Ao pensar territorialidades como plural e como processo, Emília Pietrafesa de Godoi deixa

evidente a necessidade de contextualização etnográfica, investigando a partir de seu contexto

histórico e físico, bem como com os atores sociais envolvidos. Outro aspecto importante frisado

pela autora é o sentido que está sendo atribuído a desterritorialização, diferente do sentido comum

mais utilizado em sociologia no qual desterritorialização remete ao mundo globalizado, a

mobilidade e ao desenraizamento. O sentido dado ao conceito quando está no campo dos processos

de territorialização se refere a “exclusão e expropriação em relação a grupos, populações e povos

impossibilitados de construir e de exercer efetivo controle sobre seus espaços de vida e trabalho,
isto é, seus territórios”. (p11) Sentido que favorece pensar a territorialidade como apropriação de

uma porção de espaço sobre qual é atribuído significação, um espaço ocupado por símbolos.

Perspectiva que contribui para o debate da questão fundiária, porém não se limita a ela, como faz o

Estado ao tentar entender outras territorialidades no seu interior, escapando a dimensão sociológica

e simbólica as reduzindo a questão fundiária impossibilitando a compreensão de outras lógicas de

territorialização que não estão regidas pela lógica da propriedade individual, mas pelo

pertencimento, que aparece em etnografias a partir de um sentimento de indissociabilidade entre

espaço de vida e as pessoas, e parentesco, que é uma das formas mais correntes de estabelecer

direitos de acesso à terra e outros recursos.

Por tanto a partir de teóricos da geografia, como Robert Sack, e da antropologia como P.

Little, a autora pensa o território como produto histórico, por isso para constituir conhecimento

sobre a territorialidade humana deve-se “investigar processos por meio dos quais grupos e pessoas

acessam, apropriam, usam, controlam e atribuem significados a parcelas do espaço”.(p.14)

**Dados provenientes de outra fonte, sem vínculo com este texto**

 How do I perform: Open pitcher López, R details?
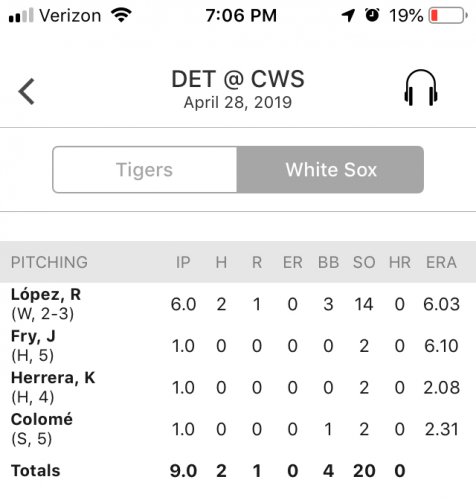(46, 295)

Contrapondo a perspectiva geográfica que encara territorialidade como estratégia de indivíduos ou

grupos para controlar o acesso à coisas, pessoas e relações em uma determinada área. À perspectiva

antropológica que enfatiza o esforço coletivo de um grupo para constituir territorialidades - e não

esforço individual – a fim de não só ocupar, usar e controlar, mas também de “ 'se identificar com

uma parcela específica de seu ambiente biofísico', que é assim constituído como seu território”.